Non so se l'hai notato, ma c'è un comune denominatore tra tutti questi punti...vorrà dire qualcosa, no?

come usare il neuromarketing

Neuromarketing e comportamenti d'acquisto, perché i consumatori comprano? 

Uno dei principali esperti di neuromarketing è Martin Lindstrom, uno dei 100 uomini più influenti al mondo. 

L’idea di neuromarketing di Lindstrom si basa sull’assunto che nessun consumatore sa perché acquista quello che acquista.

Vediamo quindi i motivi principali secondo gli studi sul neuromarketing di Lindstrom.

1. Emozioni

Le emozioni giocano un ruolo fondamentale in ogni aspetto della nostra vita, e gli acquisti non fanno eccezione. 

Per quanto ci possiamo sforzare, le emozioni offuscano inevitabilmente le nostre decisioni. 

Immagina di avere due calici di vino, uno versato da una bottiglia particolarmente costosa e l’altro da una di scarsa qualità. Ora immagina di farli assaggiare a qualcuno - chiaramente non a un esperto - e di presentare il vino più scarso come quello più pregiato, e vice-versa. 

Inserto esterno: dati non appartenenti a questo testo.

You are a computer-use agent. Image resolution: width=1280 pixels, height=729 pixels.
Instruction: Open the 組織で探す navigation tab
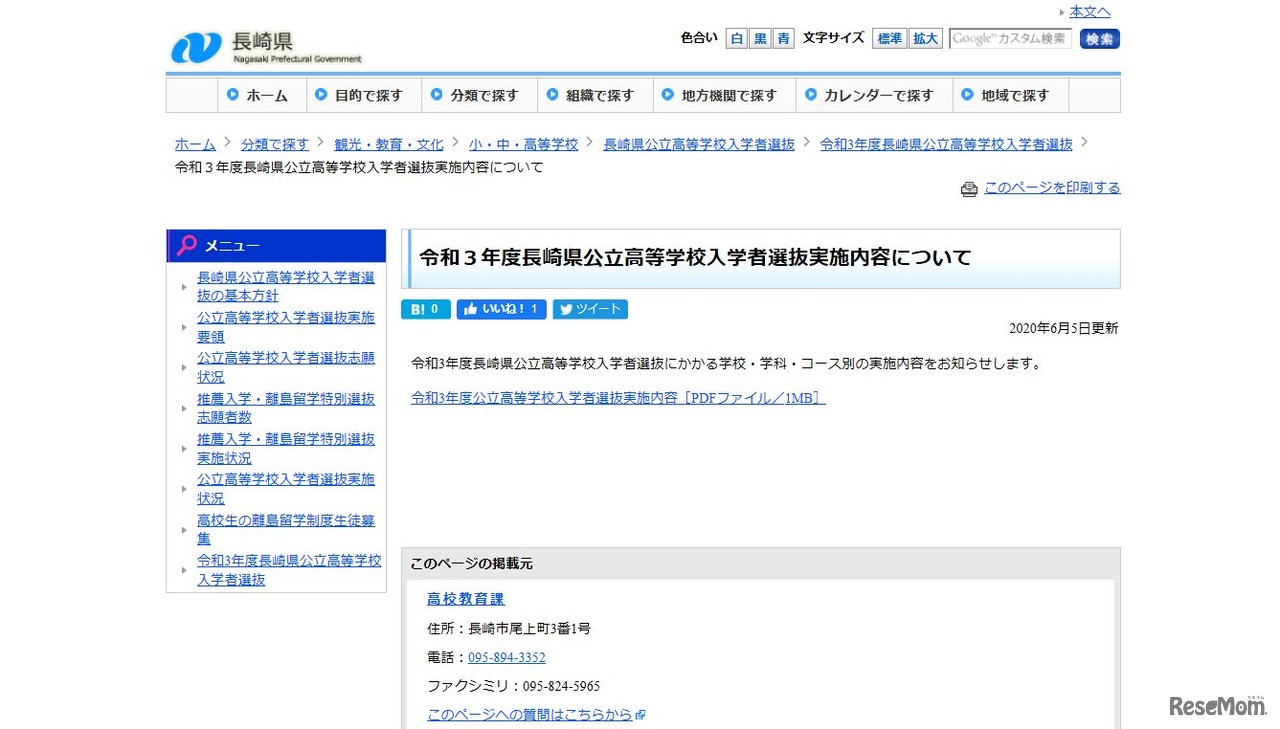[595, 94]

Puoi stare sicuro che chi li assaggerà preferirà di gran lunga il vino di scarsa qualità, solo perché penserà che sia quello più costoso. 

Ecco i miracoli che puoi ottenere con il neuromarketing. 

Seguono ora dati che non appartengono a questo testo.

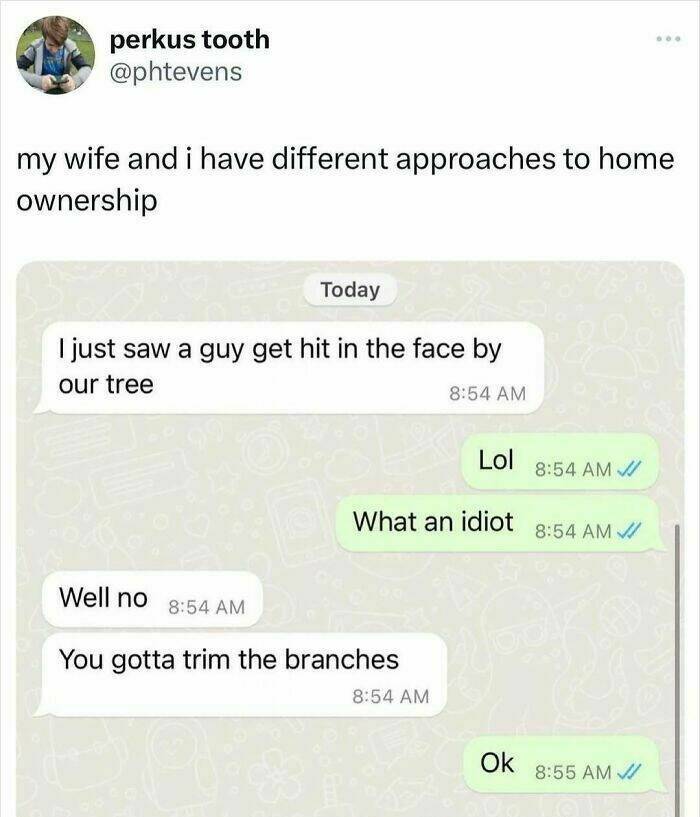Select the 'Ok' message bubble
Screen dimensions: 700x817
click(563, 764)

Presenta bene i tuoi messaggi, sfrutta le emozioni dei consumatori, e potrai influenzare il loro comportamento. 

2. Product placement 

Fino a qualche decennio fa, le pubblicità in televisione e i product placement erano il modo più efficace per far ricordare un prodotto o un brand ai consumatori. 

Oggi, il product placement è efficace solo se eseguito alla perfezione, e i brand lo sanno. Ed ecco che vediamo il distributore di Coca-Cola nell’autolavaggio di Breaking Bad e la Hyundai sempre pulita - anche durante gli attacchi zombie - in The Walking Dead.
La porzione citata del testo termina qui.